Records for processing |
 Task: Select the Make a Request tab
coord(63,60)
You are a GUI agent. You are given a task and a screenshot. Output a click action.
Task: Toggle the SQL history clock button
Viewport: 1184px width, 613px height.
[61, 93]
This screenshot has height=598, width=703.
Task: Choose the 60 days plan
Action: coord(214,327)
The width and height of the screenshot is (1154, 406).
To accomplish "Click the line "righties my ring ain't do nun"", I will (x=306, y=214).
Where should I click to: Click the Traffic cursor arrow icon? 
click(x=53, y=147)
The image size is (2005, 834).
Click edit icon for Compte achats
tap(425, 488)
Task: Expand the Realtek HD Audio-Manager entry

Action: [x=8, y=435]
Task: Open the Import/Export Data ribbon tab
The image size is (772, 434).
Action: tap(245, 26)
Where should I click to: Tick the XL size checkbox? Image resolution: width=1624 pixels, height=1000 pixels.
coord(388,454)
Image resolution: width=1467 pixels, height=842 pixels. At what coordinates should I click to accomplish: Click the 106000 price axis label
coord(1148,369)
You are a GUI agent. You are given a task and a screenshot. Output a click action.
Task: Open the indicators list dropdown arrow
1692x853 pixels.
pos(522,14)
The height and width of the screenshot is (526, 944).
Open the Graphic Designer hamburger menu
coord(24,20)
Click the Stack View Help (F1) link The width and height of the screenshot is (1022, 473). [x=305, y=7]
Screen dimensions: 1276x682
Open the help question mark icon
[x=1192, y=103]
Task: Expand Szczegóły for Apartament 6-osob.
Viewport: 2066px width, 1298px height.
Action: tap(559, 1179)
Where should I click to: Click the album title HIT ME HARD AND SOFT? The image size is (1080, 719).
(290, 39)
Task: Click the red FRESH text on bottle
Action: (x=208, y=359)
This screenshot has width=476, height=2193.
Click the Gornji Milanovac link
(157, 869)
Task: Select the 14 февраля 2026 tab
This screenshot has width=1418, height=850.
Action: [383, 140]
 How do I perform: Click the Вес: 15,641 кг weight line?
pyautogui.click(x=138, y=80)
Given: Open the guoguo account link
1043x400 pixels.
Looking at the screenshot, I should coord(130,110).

Your task | Everything above from the line containing "Viewport: 1184px width, 613px height." down to the line containing "Click the Stack" is to be transcribed exactly, with both of those lines included and nothing else added.

Result of this task |
Viewport: 1184px width, 613px height.
[61, 93]
This screenshot has height=598, width=703.
Task: Choose the 60 days plan
Action: coord(214,327)
The width and height of the screenshot is (1154, 406).
To accomplish "Click the line "righties my ring ain't do nun"", I will (x=306, y=214).
Where should I click to: Click the Traffic cursor arrow icon? 
click(x=53, y=147)
The image size is (2005, 834).
Click edit icon for Compte achats
tap(425, 488)
Task: Expand the Realtek HD Audio-Manager entry

Action: [x=8, y=435]
Task: Open the Import/Export Data ribbon tab
The image size is (772, 434).
Action: tap(245, 26)
Where should I click to: Tick the XL size checkbox? Image resolution: width=1624 pixels, height=1000 pixels.
coord(388,454)
Image resolution: width=1467 pixels, height=842 pixels. At what coordinates should I click to accomplish: Click the 106000 price axis label
coord(1148,369)
You are a GUI agent. You are given a task and a screenshot. Output a click action.
Task: Open the indicators list dropdown arrow
1692x853 pixels.
pos(522,14)
The height and width of the screenshot is (526, 944).
Open the Graphic Designer hamburger menu
coord(24,20)
Click the Stack View Help (F1) link The width and height of the screenshot is (1022, 473). [x=305, y=7]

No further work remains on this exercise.